A cada 10 reais que o Sistema Único de Saúde (SUS) cobra dos planos de saúde, 3 não são pagos. Entre 2001 e 2019, o SUS pediu o ressarcimento de R$ 5,7 bilhões. Desse total, 4 bilhões foram efetivamente pagos (ainda que de forma parcelada). Sobram, ou melhor, faltam 1,7 bilhão. A conta é da Revista Piauí. O valor que os planos deixaram de pagar, informa a revista, equivale ao gasto pelo poder público com mais de 1 milhão de pessoas de 2013 a 2018 (número de vítimas do trânsito no período).
“Muitos brasileiros pagam por um plano de saúde e na hora de usar, descobrem que, na verdade, não têm plano algum, foram enganados”, critica o vereador Celso Giannazi. “Então eles procuram atendimento no serviço público. E é justo que o SUS depois cobre de quem oferece e não entrega o serviço”, ressalta.
Público versus Privado
O Supremo Tribunal Federal (STF) decidiu, em 2018, que a política de reembolso é constitucional. Já que o plano seria obrigado a oferecer o atendimento particular e não o faz.

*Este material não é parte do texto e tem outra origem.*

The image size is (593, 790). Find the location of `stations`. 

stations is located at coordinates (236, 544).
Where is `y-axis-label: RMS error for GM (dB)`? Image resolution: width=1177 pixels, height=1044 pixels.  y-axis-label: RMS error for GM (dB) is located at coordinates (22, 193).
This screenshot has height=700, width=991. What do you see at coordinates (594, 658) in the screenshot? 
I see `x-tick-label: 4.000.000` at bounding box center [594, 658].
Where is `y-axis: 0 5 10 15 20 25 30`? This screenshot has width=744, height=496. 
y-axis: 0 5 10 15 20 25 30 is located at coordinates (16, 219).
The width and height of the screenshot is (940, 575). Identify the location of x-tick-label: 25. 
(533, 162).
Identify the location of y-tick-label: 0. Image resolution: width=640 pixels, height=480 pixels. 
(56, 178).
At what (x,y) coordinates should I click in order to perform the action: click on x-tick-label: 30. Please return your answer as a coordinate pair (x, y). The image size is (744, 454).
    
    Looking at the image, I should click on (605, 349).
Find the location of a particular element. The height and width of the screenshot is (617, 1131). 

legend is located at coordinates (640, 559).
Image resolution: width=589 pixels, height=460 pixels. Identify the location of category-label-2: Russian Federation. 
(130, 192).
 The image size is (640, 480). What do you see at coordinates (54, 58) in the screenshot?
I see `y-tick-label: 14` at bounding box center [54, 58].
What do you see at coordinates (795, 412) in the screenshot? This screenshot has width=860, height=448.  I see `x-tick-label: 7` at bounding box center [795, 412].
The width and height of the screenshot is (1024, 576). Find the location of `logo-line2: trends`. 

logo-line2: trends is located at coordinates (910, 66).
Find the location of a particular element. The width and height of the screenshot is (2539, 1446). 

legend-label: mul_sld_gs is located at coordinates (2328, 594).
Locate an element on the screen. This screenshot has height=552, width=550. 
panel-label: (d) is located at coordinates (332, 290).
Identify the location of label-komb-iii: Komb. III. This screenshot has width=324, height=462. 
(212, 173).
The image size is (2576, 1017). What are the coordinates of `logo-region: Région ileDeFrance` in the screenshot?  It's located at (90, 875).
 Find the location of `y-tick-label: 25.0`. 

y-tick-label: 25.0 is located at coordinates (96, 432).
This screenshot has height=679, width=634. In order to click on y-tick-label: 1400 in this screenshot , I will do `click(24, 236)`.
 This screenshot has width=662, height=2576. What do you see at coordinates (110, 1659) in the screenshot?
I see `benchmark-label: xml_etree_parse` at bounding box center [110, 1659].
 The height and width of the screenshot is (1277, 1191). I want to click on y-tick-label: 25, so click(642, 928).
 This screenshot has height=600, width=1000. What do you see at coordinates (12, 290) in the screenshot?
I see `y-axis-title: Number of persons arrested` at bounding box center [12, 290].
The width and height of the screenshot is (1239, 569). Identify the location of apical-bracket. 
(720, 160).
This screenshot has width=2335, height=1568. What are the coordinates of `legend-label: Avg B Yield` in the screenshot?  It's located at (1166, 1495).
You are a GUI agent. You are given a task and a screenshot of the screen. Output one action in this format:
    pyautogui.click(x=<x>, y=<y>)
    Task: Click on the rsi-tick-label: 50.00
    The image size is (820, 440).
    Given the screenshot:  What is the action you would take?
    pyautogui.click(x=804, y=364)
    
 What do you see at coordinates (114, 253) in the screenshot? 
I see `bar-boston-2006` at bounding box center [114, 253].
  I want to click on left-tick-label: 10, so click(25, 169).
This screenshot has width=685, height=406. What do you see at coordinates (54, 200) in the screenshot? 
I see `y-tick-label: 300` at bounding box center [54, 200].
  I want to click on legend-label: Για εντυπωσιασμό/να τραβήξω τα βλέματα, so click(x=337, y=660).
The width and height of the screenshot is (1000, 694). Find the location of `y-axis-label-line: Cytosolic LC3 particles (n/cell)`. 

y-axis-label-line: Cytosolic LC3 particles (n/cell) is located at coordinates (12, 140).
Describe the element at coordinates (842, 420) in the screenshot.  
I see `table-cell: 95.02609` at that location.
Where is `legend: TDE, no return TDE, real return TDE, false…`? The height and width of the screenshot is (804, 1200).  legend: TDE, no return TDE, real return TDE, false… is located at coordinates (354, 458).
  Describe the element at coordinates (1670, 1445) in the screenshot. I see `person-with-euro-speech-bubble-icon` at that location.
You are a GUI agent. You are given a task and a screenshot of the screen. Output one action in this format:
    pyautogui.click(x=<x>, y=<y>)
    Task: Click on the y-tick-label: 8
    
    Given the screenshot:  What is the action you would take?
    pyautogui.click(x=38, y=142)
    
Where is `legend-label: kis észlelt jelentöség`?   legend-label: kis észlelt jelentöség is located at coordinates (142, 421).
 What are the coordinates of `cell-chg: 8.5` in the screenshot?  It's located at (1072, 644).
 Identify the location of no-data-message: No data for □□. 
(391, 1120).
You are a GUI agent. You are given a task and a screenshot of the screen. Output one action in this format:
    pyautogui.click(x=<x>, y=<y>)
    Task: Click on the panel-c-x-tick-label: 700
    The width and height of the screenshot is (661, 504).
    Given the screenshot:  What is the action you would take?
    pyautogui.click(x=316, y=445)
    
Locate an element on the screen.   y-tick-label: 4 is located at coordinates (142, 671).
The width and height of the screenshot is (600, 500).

O câncer de mama, ainda de acordo com a Revista Piauí, foi o principal atendimento do SUS para usuários de planos de saúde entre 2001 e o primeiro semestre de 2018.
Em entrevista publicada em setembro do ano passado, Ligia Bahia, professora associada da Universidade Federal do Rio de Janeiro, diz que os planos se organizam para questionar a decisão do STF, reduzir ainda mais o poder da Agência Nacional de Saúde Suplementar (ANS) e aumentar a margem de lucro.
“A proposta das operadoras é a desregulamentação das coberturas, restrição radical da escolha de prestadores de serviços, não ressarcimento ao SUS, fim das penalidades impostas pela legislação e redução do poder de definição de reajustes de preços e fiscalização da ANS. Ambicionam vender mais planos. Planos sem atendimento a emergências, realização de exames, diagnósticos e tratamentos para cânceres”, explica.
Subfinanciamento
“Para fortalecer o SUS é necessário encarar o fato de que somos mais de 200 milhões de habitantes, a maioria de renda baixa e média e não podemos entregar a saúde para grupos empresariais, que são atraídos aos locais em que se situam segmentos de maior renda e não pelas condições sanitárias prioritárias”, lembra Ligia Bahia.
“O financiamento e a gestão do SUS precisam ser revistos. O SUS requer um volume de recursos muito superior ao atual, que poderiam ser obtidos com o fim dos subsídios públicos ao setor privado. A modernização da gestão, incluindo fim das influências político-partidárias para a nomeação de cargos técnicos, avaliação, prestação de contas e transparência, é tarefa inadiável”, defende.
Ligia Bahia, graduada em medicina, tem mestrado e doutorado em Saúde Pública pela Fundação Oswaldo Cruz e é co-autora do livro “Planos e seguros de saúde. O que todos devem saber sobre a assistência médica suplementar no Brasil” (Editora Unesp, 2010).